Task to carry out :: In the passage below on US tariffs, what date is given for Trump's announcement of a 90-day suspension of the "reciprocal" tariffs?

Excerpted passage ::
※ ※ ※

The tariffs were purportedly based on the rates other countries impose on the US, including considerations of “currency manipulation and trade barriers”. Despite claims of reciprocity, the tariff calculations lacked transparency. Some countries with large trade surpluses faced higher US tariffs, while others received a flat 10 per cent hike.

President Trump’s claim that long-standing US trade deficits stem from unfair trade is fundamentally flawed. While such practices may play a role, trade deficits are shaped by broader factors like domestic savings, investment levels, and consumer demand. Imposing universal tariffs as a fix is misguided and risks triggering far-reaching economic costs at home and abroad.

The response has been swift and mixed. The European Union (EU) reportedly prepared counter-measures, criticising the tariffs as violating World Trade Organization rules. Vietnam opted for diplomacy, proposing to eliminate tariffs on US goods, though Washington deemed the move insufficient. Indonesia announced its willingness to reform its non-tariff barriers and import more US goods. China is the only country that has responded in kind, initially imposing 34 per cent tariffs on all US imports, then raising them to 84 per cent, and now to 125 per cent.

But in a dramatic about-face just one week later, on 9 April, Trump announced a 90-day suspension on “reciprocal” tariffs (except for China) following pressure from American business leaders and investors worried about the US heading into recession.

While the general tariff was temporarily reduced to 10 per cent, punitive tariffs on Chinese imports were sharply increased by 145 per cent, reaching up to 245 per cent. The administration justified the hike by citing Beijing’s “disrespect” and retaliatory trade measures. Just days later, Trump made another controversial move by exempting a range of electronic goods from the reciprocal tariffs.

This unpredictable trade environment is a wake-up call for countries that rely heavily on global trade, especially the US market.

The abrupt shifts triggered market volatility and heightened global uncertainty, disrupting sourcing and long-term planning. Firms were forced to make rapid and costly adjustments that rippled across supply chains and investments.

Nike, for instance, has been considering relocating production from Vietnam and Indonesia to the Philippines, which received a lower tariff under the initial announcement. Apple was also reported to have expedited shipments of iPhones and other products from India and China to the US to avoid tariff hikes. 

For most ASEAN countries, tariffs have reverted to pre-Liberation Day levels but with an added 10 per cent burden likely to be passed on to US consumers. Yet, ASEAN’s close integration with China also means that disruptions to Chinese trade will traverse the region.

※ ※ ※

Supplied data ::
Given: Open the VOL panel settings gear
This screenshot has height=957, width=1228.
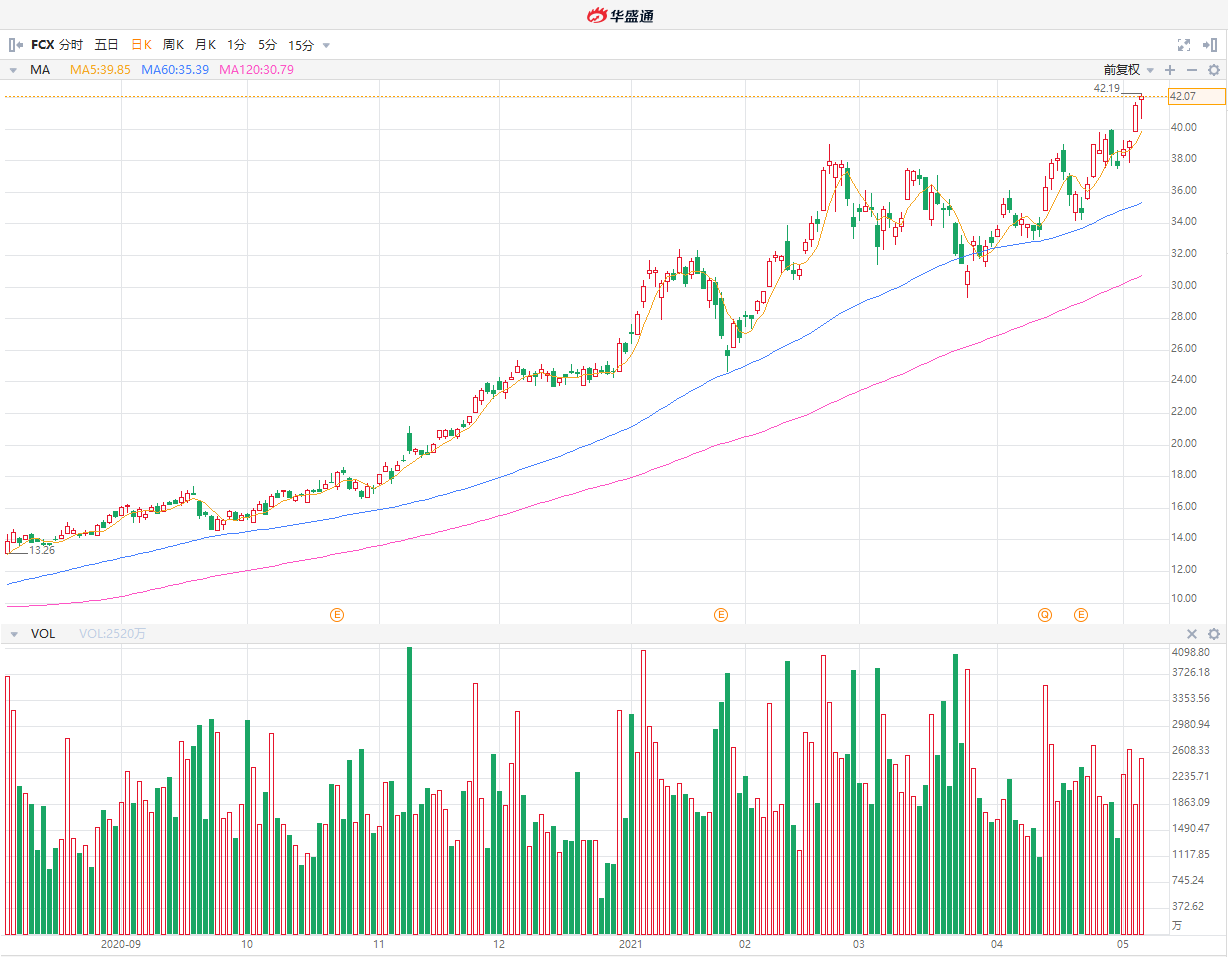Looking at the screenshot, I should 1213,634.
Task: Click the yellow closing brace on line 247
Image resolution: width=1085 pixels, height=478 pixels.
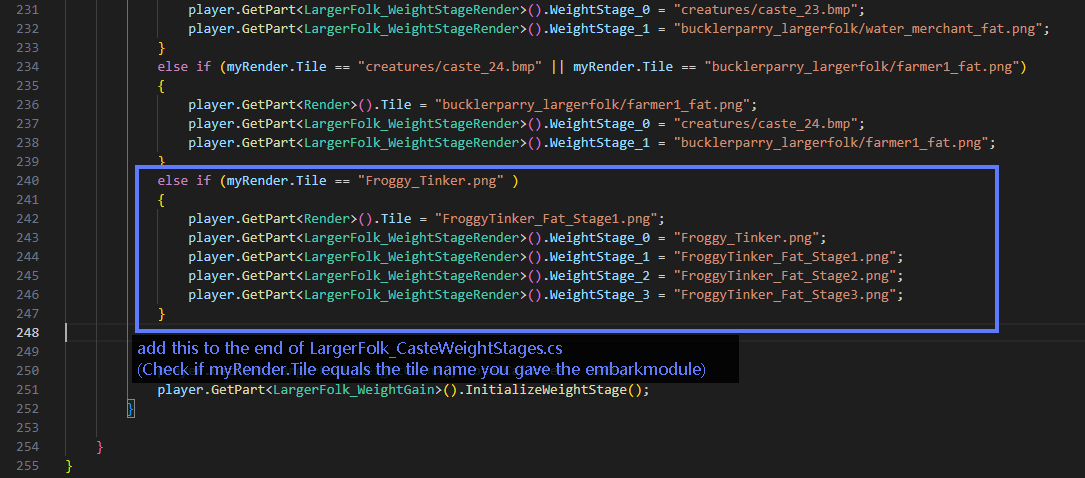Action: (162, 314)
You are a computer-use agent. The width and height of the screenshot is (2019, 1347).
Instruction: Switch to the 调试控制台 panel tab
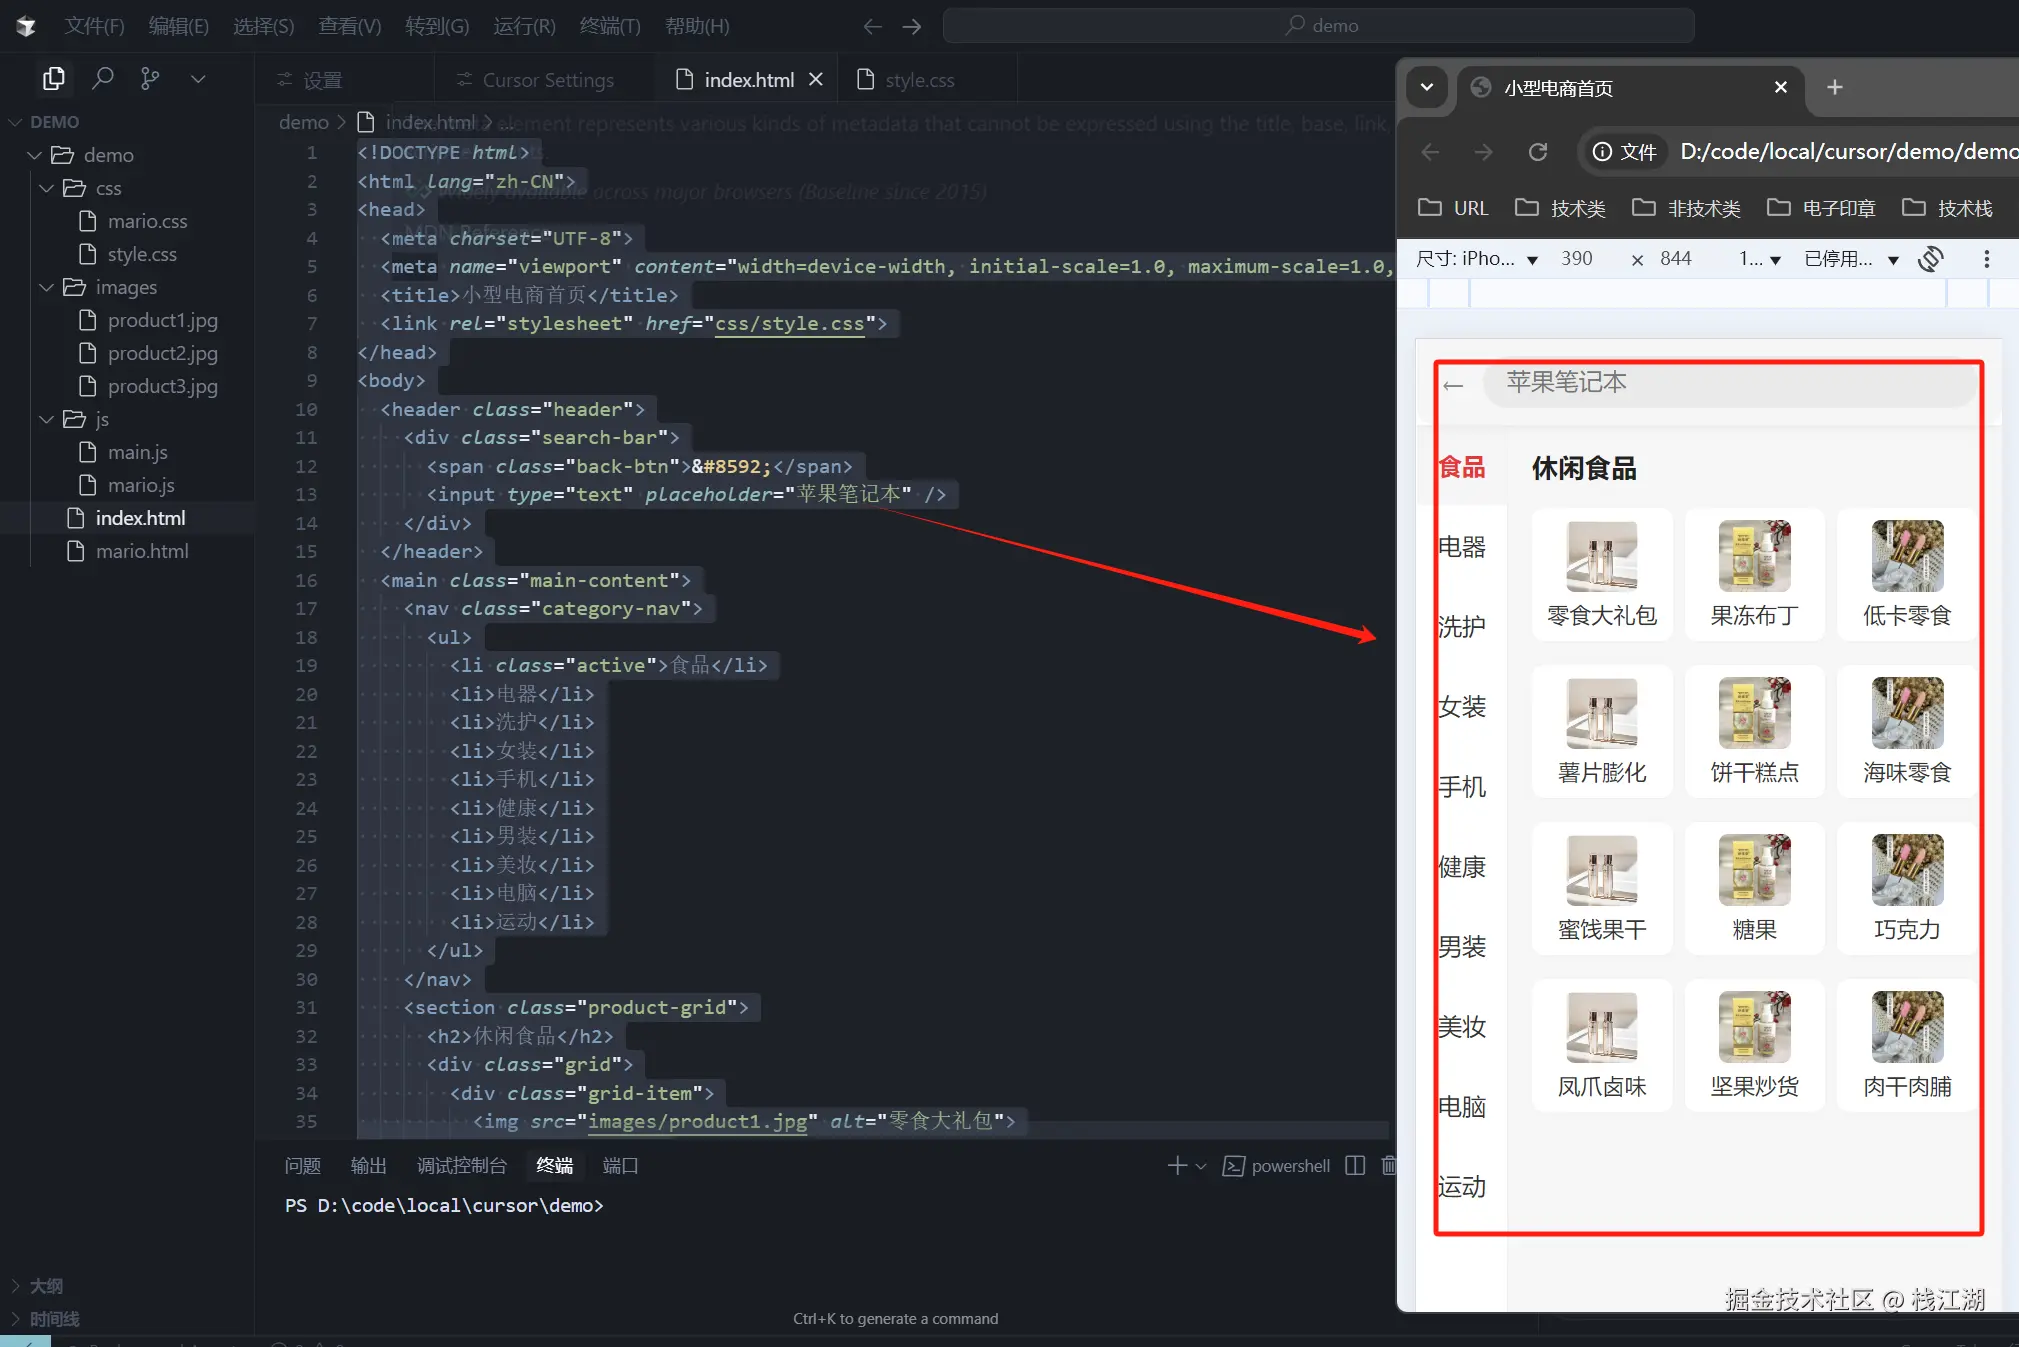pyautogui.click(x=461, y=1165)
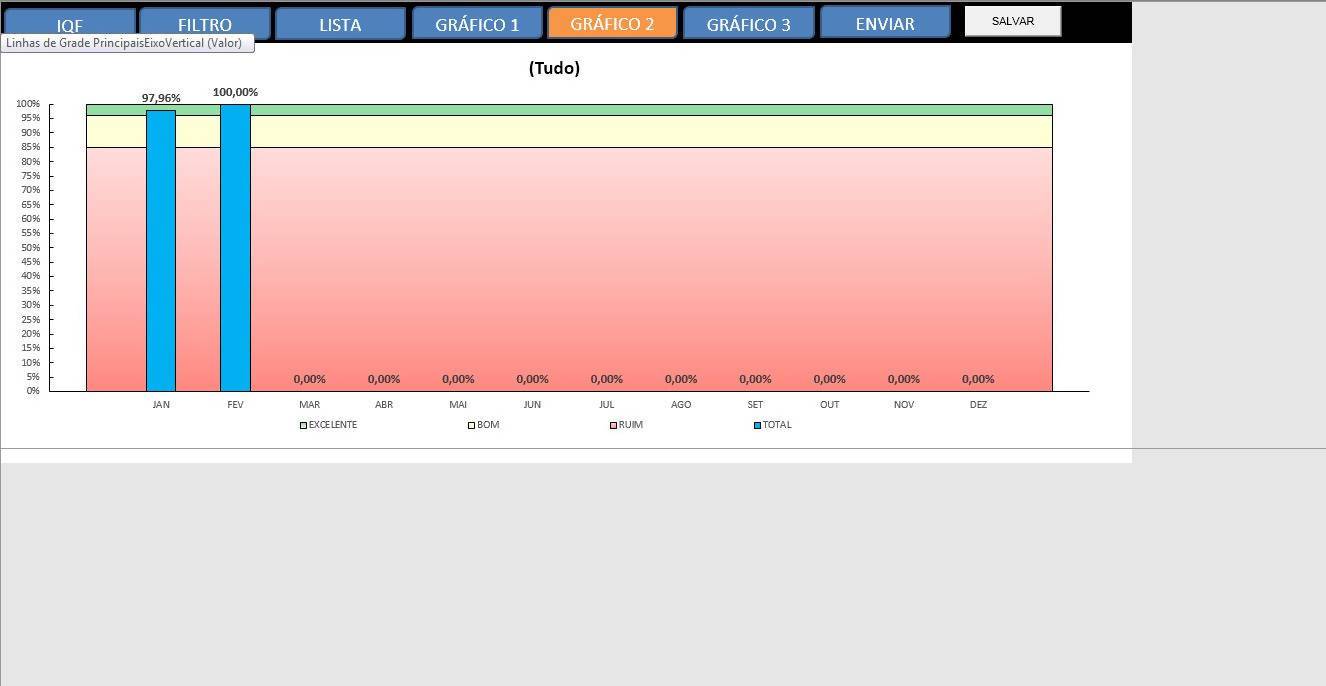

※ ※ ※

Output below :: 9 April